BEGIN RECORD EXTRACTS

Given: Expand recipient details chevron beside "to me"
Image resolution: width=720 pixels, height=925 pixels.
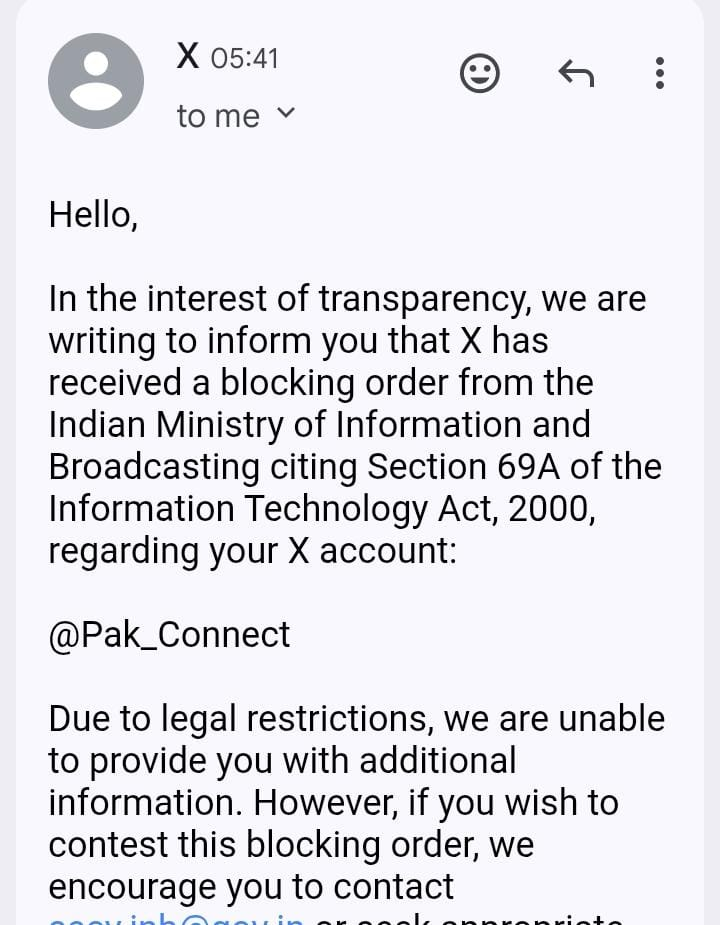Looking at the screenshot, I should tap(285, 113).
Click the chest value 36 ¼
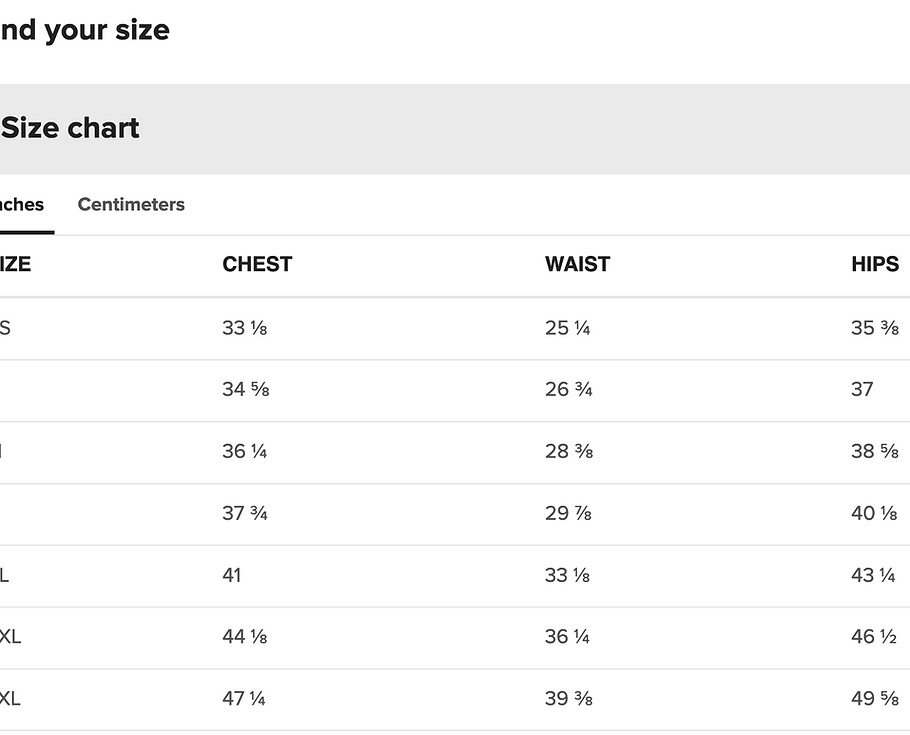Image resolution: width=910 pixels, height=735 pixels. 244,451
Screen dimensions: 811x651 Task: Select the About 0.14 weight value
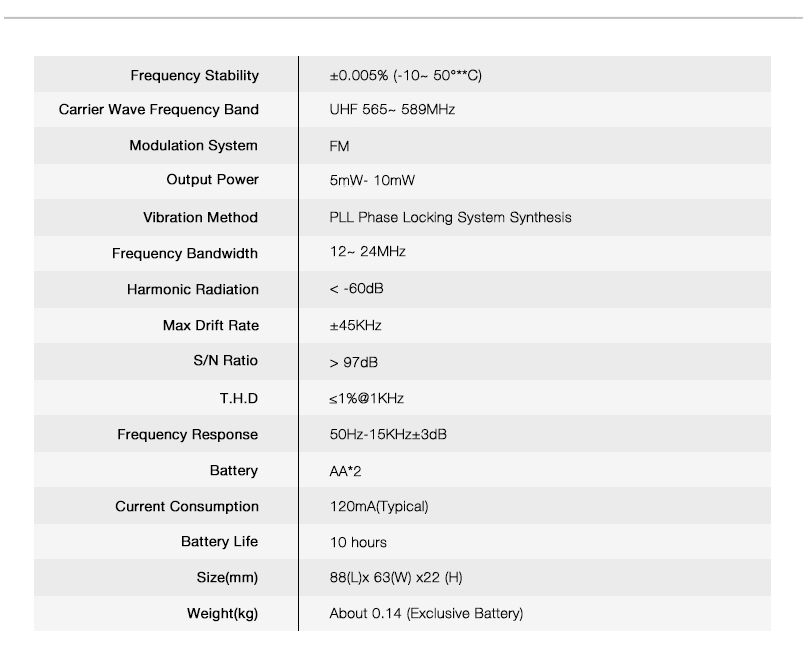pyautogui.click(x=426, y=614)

END RECORD EXTRACTS

(REQUIREMENT) Print all the entries again exactly as written, but without the pictures.

(TASK OUTPUT)
Given: Expand recipient details chevron beside "to me"
Image resolution: width=720 pixels, height=925 pixels.
Looking at the screenshot, I should tap(285, 113).
Click the chest value 36 ¼
Image resolution: width=910 pixels, height=735 pixels. 244,451
Screen dimensions: 811x651 Task: Select the About 0.14 weight value
pyautogui.click(x=426, y=614)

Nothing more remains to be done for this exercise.